ECE2016 Oral Communications Obesity (5 abstracts)
Emory University, Atlanta, Georgia, USA.
Duplication of the guanine nucleotide-binding protein beta subunit 3 (GNB3) gene is associated with early-onset obesity in individuals with an unbalanced chromosome translocation. Additionally, a cytosine to thymine (C825T) polymorphism in GNB3 is associated with hypertension, obesity and metabolic syndrome; however, the mechanism of GNB3-related obesity is unknown. We created BAC-transgenic mice that carry an extra copy of the human risk-allele (T) of GNB3.
Heterozygous mice express transgenic GNB3 in whole brain, hypothalamus, olfactory bulb, and cerebellum at levels significantly greater than endogenous Gnb3.

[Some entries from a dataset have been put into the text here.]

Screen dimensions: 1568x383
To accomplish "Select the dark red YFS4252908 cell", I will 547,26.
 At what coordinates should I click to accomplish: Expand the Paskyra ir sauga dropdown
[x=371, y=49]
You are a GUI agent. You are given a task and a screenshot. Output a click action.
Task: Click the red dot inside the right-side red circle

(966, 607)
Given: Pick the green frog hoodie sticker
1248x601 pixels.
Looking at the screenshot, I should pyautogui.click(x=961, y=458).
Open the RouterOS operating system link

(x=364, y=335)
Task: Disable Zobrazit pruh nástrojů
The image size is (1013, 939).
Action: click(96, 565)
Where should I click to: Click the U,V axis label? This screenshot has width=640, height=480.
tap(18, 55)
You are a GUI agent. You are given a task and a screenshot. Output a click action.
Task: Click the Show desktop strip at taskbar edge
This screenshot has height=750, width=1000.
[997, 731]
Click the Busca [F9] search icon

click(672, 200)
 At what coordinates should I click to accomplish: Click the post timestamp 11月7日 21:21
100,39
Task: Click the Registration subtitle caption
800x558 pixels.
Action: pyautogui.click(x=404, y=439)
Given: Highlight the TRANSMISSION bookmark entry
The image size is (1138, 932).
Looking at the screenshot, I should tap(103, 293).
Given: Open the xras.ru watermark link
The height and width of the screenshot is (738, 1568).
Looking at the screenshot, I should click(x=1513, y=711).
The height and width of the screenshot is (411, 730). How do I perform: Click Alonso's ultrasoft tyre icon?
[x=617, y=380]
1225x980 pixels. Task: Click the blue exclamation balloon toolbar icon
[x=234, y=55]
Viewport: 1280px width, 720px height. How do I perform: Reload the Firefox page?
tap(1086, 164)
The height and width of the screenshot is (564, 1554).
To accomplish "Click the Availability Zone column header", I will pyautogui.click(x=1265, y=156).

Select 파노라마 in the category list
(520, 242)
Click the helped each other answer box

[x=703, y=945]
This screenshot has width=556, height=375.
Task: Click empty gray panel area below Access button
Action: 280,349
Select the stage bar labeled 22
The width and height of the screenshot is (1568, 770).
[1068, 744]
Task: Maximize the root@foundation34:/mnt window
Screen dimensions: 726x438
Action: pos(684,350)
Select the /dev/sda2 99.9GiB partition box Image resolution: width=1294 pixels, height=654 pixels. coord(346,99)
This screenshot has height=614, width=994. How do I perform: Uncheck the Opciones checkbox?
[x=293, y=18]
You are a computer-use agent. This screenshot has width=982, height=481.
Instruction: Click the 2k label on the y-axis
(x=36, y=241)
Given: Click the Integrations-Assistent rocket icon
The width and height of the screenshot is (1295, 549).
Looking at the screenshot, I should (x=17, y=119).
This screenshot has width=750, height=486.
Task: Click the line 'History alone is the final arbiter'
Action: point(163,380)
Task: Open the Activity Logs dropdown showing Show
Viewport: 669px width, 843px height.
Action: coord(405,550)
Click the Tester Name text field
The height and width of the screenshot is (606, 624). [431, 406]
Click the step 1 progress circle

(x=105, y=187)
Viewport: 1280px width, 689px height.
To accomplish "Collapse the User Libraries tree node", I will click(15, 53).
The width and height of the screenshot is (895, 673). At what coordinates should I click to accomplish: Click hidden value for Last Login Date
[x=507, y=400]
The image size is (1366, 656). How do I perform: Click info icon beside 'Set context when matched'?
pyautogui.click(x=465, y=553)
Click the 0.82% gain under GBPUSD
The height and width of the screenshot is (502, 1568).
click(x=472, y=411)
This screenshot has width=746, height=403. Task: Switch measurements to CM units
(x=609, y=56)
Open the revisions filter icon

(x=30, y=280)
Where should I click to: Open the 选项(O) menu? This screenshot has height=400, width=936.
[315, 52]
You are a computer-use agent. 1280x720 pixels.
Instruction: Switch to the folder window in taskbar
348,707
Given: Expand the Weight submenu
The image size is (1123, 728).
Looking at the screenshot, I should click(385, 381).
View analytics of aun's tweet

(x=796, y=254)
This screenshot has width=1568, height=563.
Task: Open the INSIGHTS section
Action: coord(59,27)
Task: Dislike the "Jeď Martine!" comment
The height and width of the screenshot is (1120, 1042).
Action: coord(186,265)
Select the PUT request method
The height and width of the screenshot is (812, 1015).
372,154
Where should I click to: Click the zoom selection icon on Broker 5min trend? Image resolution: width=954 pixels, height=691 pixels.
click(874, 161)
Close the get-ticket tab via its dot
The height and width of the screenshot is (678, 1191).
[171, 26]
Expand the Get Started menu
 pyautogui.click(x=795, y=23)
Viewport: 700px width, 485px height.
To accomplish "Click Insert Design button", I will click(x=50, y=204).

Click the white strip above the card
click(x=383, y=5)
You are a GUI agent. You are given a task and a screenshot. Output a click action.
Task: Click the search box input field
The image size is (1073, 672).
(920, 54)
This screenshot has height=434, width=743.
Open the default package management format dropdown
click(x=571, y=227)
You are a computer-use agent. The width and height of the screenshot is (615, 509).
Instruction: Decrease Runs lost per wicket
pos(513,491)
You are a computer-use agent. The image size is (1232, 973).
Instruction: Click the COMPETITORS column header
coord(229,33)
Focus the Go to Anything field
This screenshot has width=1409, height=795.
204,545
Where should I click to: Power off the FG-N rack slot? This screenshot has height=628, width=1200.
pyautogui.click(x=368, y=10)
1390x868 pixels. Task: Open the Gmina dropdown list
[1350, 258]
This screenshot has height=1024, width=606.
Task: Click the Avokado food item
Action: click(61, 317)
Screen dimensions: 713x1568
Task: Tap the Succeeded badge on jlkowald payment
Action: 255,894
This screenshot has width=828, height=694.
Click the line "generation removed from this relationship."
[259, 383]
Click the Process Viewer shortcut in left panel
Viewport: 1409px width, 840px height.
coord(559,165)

These GNB3-T mice weigh significantly more than their wild-type littermates starting at age 67 weeks (P=0.002). At 20 weeks, GNB3-T mice have increased adiposity, indicated by greater subcutaneous and visceral white adipose tissue (WAT) and brown adipose tissue (BAT) depots, larger white adipocytes, and larger livers compared to wild-types. Lean mass is approximately the same in GNB3-T and wild-type mice, suggesting that the difference in weight is strictly due to an increase in fat mass. GNB3-T mice have similar food intake and activity levels compared to wild-types. Fasting plasma ghrelin and PYY levels are similar to wild-types, while amylin is elevated in GNB3-T mice at 20 weeks, indicating proper satiety. GNB3-T mice have glucose intolerance and elevated fasting plasma glucose, insulin, C-peptide, consistent with type 2 diabetes. GNB3-T mice also have higher fasting plasma leptin, triglycerides, total cholesterol and phospholipids compared to wild-types. Volume oxygen consumed, heat produced and respiratory exchange ratio are not significantly different in GNB3-T mice and wild-types. GNB3-T mice have difficulty maintaining core body temperature during acute cold stress compared to wild-types. Citrate synthase activity in subcutaneous WAT and BAT depots is not different in GNB3-T and wild-types. GNB3-T mice have lower Ucp1 expression in subcutaneous WAT. Taken together, these data support a role for GNB3 overexpression in obesity and metabolic syndrome.